Krullende lippen
In het Groninger Museum is momenteel een kleine maar fijne tentoonstelling te zien met werk van kunstenares Alida Pott (1888-1931). Slechts dertig werken zijn er te zien, in een doorloop naar andere exposities. Misschien is het een opmaat, want het smaakt naar méér.
‘Ik was vooral gecharmeerd van haar bovenlip, die helemaal de vorm had van die gestileerde zeemeeuwen die kinderen met kleurpotloden tekenen’. Dat schrijft John Banville in zijn roman De blauwe gitaar over zijn ‘kleine meisje’, maar het zou net zo goed over bijvoorbeeld het Portret van een jonge vrouw van Alida Pott kunnen gaan.

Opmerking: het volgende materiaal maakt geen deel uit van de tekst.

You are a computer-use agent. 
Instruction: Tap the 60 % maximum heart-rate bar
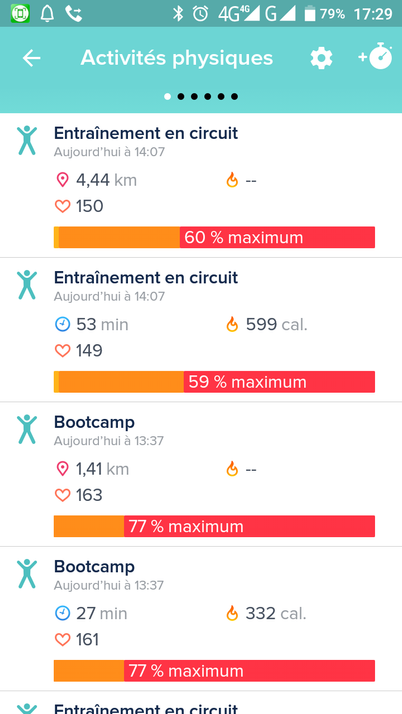214,237
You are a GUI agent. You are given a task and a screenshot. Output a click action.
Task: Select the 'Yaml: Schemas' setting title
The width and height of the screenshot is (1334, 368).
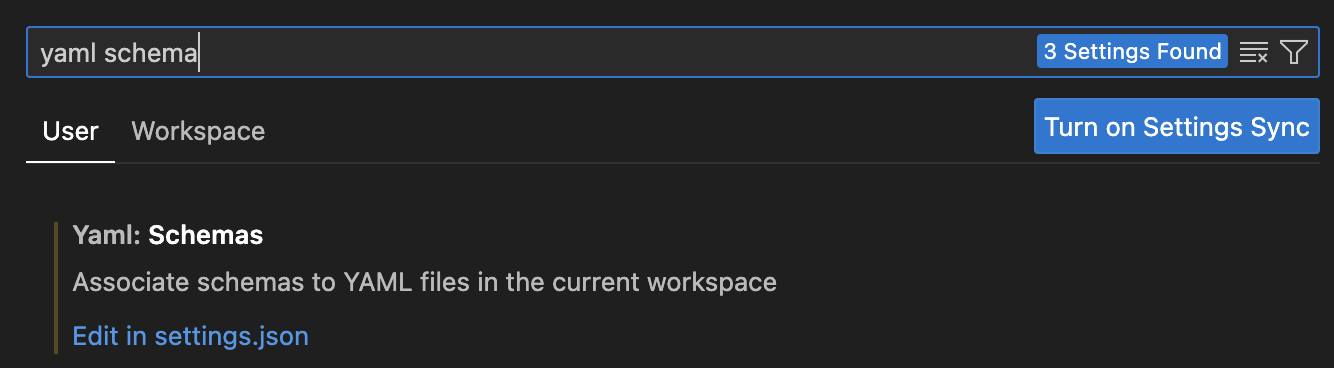tap(168, 235)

Alida Pott was het eerste, maar niet het enige vrouwelijke lid van de Groningse schilders die bekend stonden onder de naam De Ploeg. Het meeste werk van haar dat wordt getoond, stamt uit de jaren twintig van de vorige eeuw, toen de Ploegschilders hun hoogtepunt beleefden. Zij schilderde op expressionistische wijze, wat je goed ziet in de blauwe bomen op het schilderij Het Blauwborgje (1920), een boerderij even buiten Groningen.
Ploegschilder en méér dan dat
Pott was getrouwd met Ploegschilder George Martens (1894-1970). Hij gebruikte een snelle toets, terwijl krullende lippen en de expressieve manier waarop handen werden geschilderd typerend zijn voor Pott. Lang was onduidelijk of het grote olieverfportret van de voetballer Hans Tetzner (1927), een familievriend, nu was geschilderd door Martens of Pott. Voor het eerste pleit de snelle toets voor het Pott. Onder andere vanwege de uitwerking van de handen. En die krullende lippen…

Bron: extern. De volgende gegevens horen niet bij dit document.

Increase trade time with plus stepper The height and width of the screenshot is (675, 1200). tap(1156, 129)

Pott overleed op tweeënveertigjarige leeftijd aan een longziekte. Om onduidelijke redenen wilde haar man het werk van zijn vrouw na haar dood niet tentoonstellen. Als vrouwen overigens al een plaats kregen op exposities, want dat was in haar tijd niet vanzelfsprekend. Het is jammer dat Pott nooit een plek heeft gekregen op een expositie, want ze overtreft het werk van haar man en van menig andere Ploegschilder.

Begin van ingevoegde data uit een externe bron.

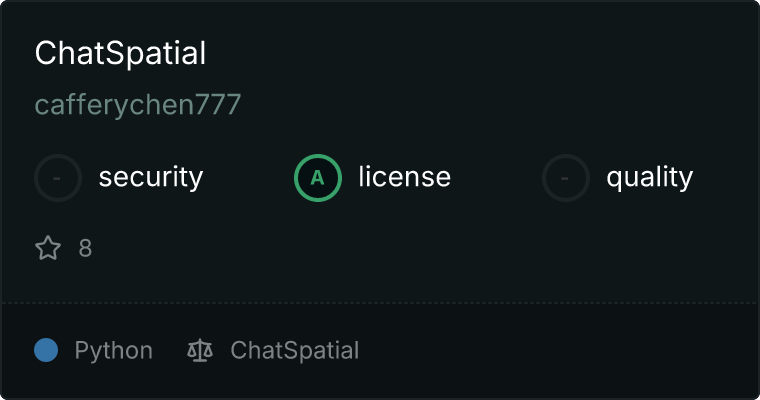
Task: Star the ChatSpatial repository
Action: pyautogui.click(x=48, y=248)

Expressionistisch én subtiel
Haar werk heeft iets eigenzinnigs. Op bijna alle getoonde portretten is het hoofd bijvoorbeeld iets geneigd, alsof de geportretteerden richting de nieuwsgierige kijker willen zeggen: ‘Wat nou, kijk maar eens goed! Ja, ik ben een Ploegschilder met mijn expressionistische, dikke lijnen die je onder andere ziet op mijn landschappen. Maar ik kan ook klein en intiem werken, subtiel en met maar een paar rake lijnen. En in terracotta een aandoenlijke oude vrouw neerzetten. De handen gevouwen op haar schoot, de boezem hangend. Niet “mooi”, maar o zo treffend. Toch?’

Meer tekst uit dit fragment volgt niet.